- [WHAT THE TASK REQUIRES] Pick out and copy every line of the records that contains the string "screenshot". Letter case counts.

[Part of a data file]
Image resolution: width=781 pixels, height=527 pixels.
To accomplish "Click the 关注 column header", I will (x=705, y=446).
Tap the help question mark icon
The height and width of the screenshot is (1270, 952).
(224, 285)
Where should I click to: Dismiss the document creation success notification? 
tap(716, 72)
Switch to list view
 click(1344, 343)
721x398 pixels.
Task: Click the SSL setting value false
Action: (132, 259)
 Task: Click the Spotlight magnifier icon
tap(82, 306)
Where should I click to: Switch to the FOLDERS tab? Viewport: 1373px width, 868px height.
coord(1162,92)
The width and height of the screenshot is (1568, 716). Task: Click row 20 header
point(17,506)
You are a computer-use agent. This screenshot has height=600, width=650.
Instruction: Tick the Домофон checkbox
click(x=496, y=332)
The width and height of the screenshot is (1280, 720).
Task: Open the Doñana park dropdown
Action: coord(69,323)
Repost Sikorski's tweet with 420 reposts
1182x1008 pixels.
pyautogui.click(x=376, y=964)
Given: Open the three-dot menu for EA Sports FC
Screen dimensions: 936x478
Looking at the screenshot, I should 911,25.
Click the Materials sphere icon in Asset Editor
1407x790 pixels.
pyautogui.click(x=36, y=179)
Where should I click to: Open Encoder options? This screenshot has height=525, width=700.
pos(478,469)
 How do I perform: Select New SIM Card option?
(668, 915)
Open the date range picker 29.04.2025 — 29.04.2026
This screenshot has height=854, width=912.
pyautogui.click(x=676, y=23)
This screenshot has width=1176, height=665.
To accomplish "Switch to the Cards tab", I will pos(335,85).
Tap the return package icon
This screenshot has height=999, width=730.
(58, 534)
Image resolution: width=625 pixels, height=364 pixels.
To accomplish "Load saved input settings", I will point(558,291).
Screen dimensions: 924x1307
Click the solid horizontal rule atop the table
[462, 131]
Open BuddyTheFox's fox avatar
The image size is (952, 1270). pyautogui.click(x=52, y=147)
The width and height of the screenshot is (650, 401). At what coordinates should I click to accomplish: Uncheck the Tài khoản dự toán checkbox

- [RESPONSE BELOW]
The height and width of the screenshot is (1270, 952).
The width and height of the screenshot is (1568, 716). Task: Click row 20 header
You are a computer-use agent. This screenshot has height=600, width=650.
The width and height of the screenshot is (1280, 720).
Looking at the screenshot, I should 911,25.
Where should I click to: Open Encoder options? This screenshot has height=525, width=700.
This screenshot has height=854, width=912.
This screenshot has width=1176, height=665.
This screenshot has height=999, width=730.
The width and height of the screenshot is (650, 401). At what coordinates should I click to accomplish: Uncheck the Tài khoản dự toán checkbox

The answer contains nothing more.